Bei derzeit 28 gesammelten Weissweinen sind acht der Sorte Chasselas dabei, drei Petite Arvine und Chardonnay, zwei Completer und Marsanne sowie jeweils eine Flasche Amigne, Gewürztraminer, Heida, Humagne Blanche, Johannisberg (Sylvaner), Pinot Blanc, Pinot Gris, Räuschling und Sauvignon Blanc.
Bei den 28 Roten dominiert Pinot Noir mit 13 Etiketten, es folgen fünf Assemblages (Bordeaux-Blends), jeweils zwei der Sorten Merlot und Syrah sowie jeweils eine Flasche Bondola, Cornalin, Gamaret, Humagne Rouge, Mondeuse Noire und Nebbiolo.
Ich hielt mich nach ein, zwei Schlucken Weissen an Pinot Noir und erlebte eine interessante Reise durch wenige, aber entschieden unterschiedliche Terroirs und Jahre: Start in Malans, wo im Selfi-Wingert auf mittelschwerem Bündner Schiefer das Fundament von Georg Fromms Lagenpinot Selvenen liegt; auf kalkhaltigem Lehmboden der Lage Röti in Oberhallau gedeihen seit 47 Jahren die Trauben, aus denen Ruedi Baumann seinen Pinot Noir -R- keltert; und an der Jurasüdfuss-Flanke ob Auvernier am Neuenburgersee wurzeln Jean-Denis Perrochets Reben in tiefgründigem lehmig-kalkhaltigem Boden, der sich auf einer Moränendecke gebildet hat. Diese Böden prägen die Weine. Natürlich kommen weitere Faktoren dazu, das handwerkliche Geschick und die Philosophie der Domänen, die topografischen und klimatischen Umstände, die sich grundsätzlich auswirken (entsprechend der Regionen, etwa Höhenlage, Exposition, Wasser) wie auch im Bann der Jahreszyklen.
So hinterlassen die degustierten Jahrgänge 2014, 2011 und 2008 auffallend charakteristische Eindrücke: Die jüngsten sind noch nicht gebändigt, man schmeckt, wie sich Säure, Frucht und Tannine aneinander reiben, wie die Temperamente eine Orientierung suchen. Beim 2011er haben sie sich gut gefunden, die Strukturen sind ausgefeilter, Säure und Tanninen fast schon harmonisch, man fühlt, wie sie sich zur Gaumenfreude vereinen werden. Beim 2008er ist es dann soweit. Das Warten hat sich gelohnt, jeder Wein zeigt Eigenwilligkeit: der Bündner dicht, tief und dennoch ohne Schwere; der Schaffhauser direkt opulent, beinahe ein anderer Wein; der Neuenburger im Gaumen mit wunderbar filigraner Perfektion, als hätte sich der sparsame Boden die letzten Krumen abgerungen, um die Rebstöcke mit Substanz zu munitionieren.
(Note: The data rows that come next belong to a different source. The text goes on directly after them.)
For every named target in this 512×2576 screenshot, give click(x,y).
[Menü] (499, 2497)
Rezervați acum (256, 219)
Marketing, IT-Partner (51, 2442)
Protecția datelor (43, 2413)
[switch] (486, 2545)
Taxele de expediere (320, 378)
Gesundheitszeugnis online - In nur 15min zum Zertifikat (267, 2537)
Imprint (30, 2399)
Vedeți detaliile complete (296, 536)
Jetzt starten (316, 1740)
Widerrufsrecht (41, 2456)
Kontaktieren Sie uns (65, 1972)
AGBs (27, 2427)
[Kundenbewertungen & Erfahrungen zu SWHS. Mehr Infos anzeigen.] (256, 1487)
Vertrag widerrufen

Man kann jetzt einwenden, die Lagerfähigkeit von Rotweinen wie Pinot Noir zu beweisen sei keine Kunst, viel interessanter wäre das Selbe in Weiss. Das geschieht selbstverständlich seit Beginn des Mémoire und bietet bei acht Etiketten Chasselas auch reichlich Abwechslung. Man darf sich begeistern lassen: Am 27. und 28. August 2017, wenn «Mémoire & Friends» sich im Schiffbau Zürich präsentieren.